[Dataset entries]
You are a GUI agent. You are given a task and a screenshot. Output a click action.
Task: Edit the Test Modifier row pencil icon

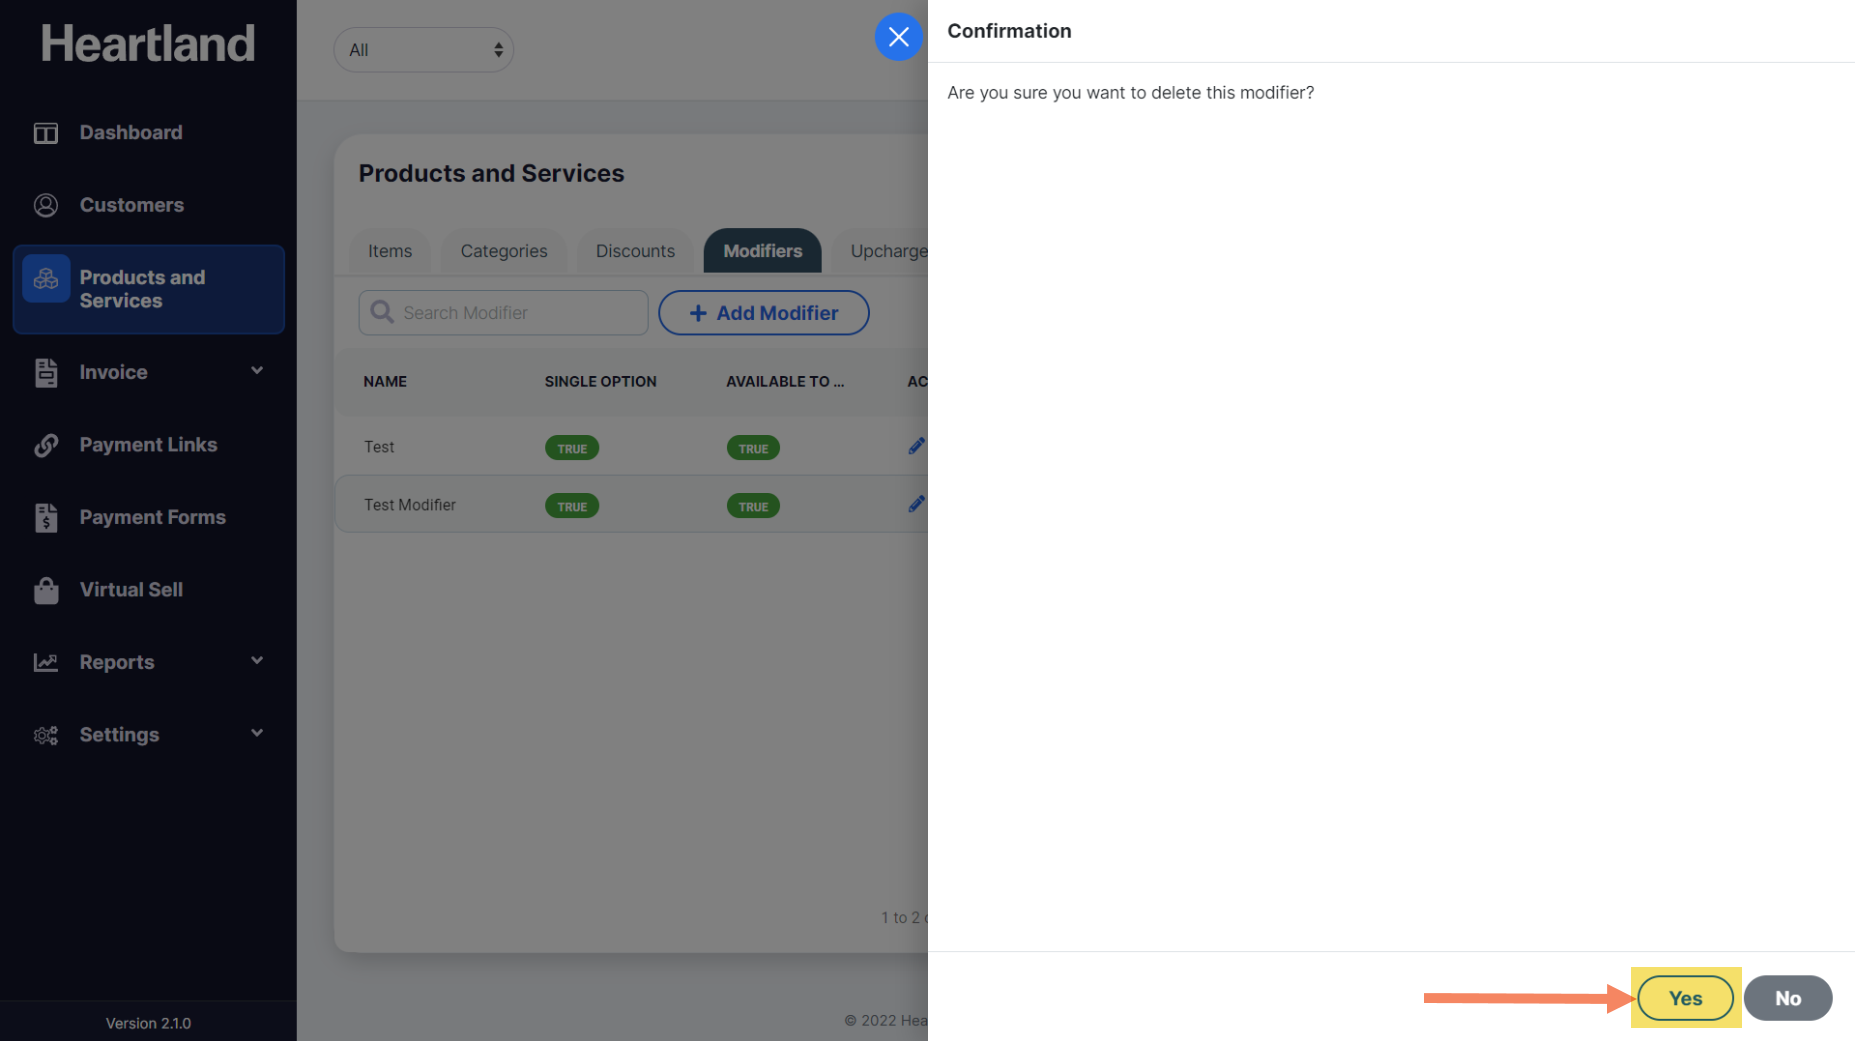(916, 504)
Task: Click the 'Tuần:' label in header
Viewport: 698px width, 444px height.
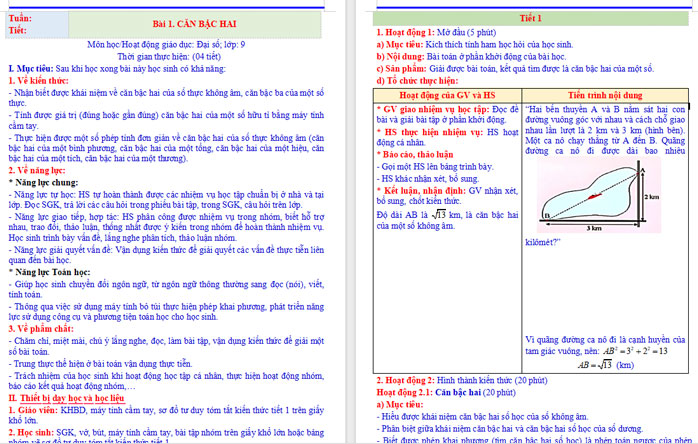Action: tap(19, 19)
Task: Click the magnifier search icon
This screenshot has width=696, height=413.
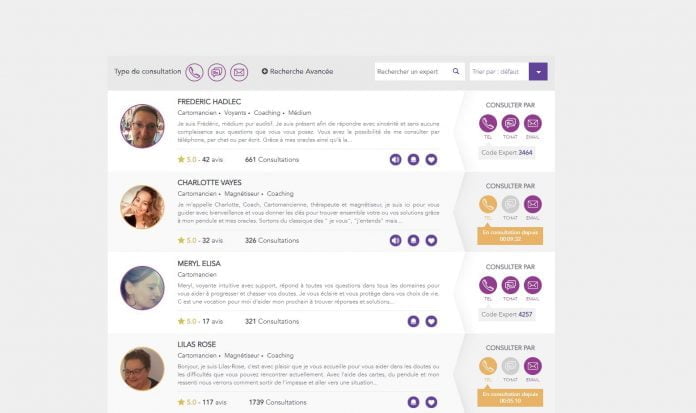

WHAT YOU SHOULD DO –
Return exactly the lines from the one containing "Viewport: 698px width, 444px height." through the end of the records, leaving out every picture.

EXERCISE RESPONSE –
Viewport: 698px width, 444px height.
Action: tap(19, 19)
Task: Click the magnifier search icon
This screenshot has width=696, height=413.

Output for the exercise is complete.